# RECORD EXTRACTS:

------

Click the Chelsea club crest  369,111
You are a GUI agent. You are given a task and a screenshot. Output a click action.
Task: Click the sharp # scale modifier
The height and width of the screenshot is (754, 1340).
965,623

------

# TASK DESCRIPTION:
Reproduce every line of the entries above, requests included, and multiply each answer coordinate by 1.35, rounding to the nearest whole number with halves rounded up. Leave all other numbers unchanged.

# RESPONSE TO THIS EXERCISE:
Click the Chelsea club crest  498,150
You are a GUI agent. You are given a task and a screenshot. Output a click action.
Task: Click the sharp # scale modifier
The height and width of the screenshot is (754, 1340).
1303,841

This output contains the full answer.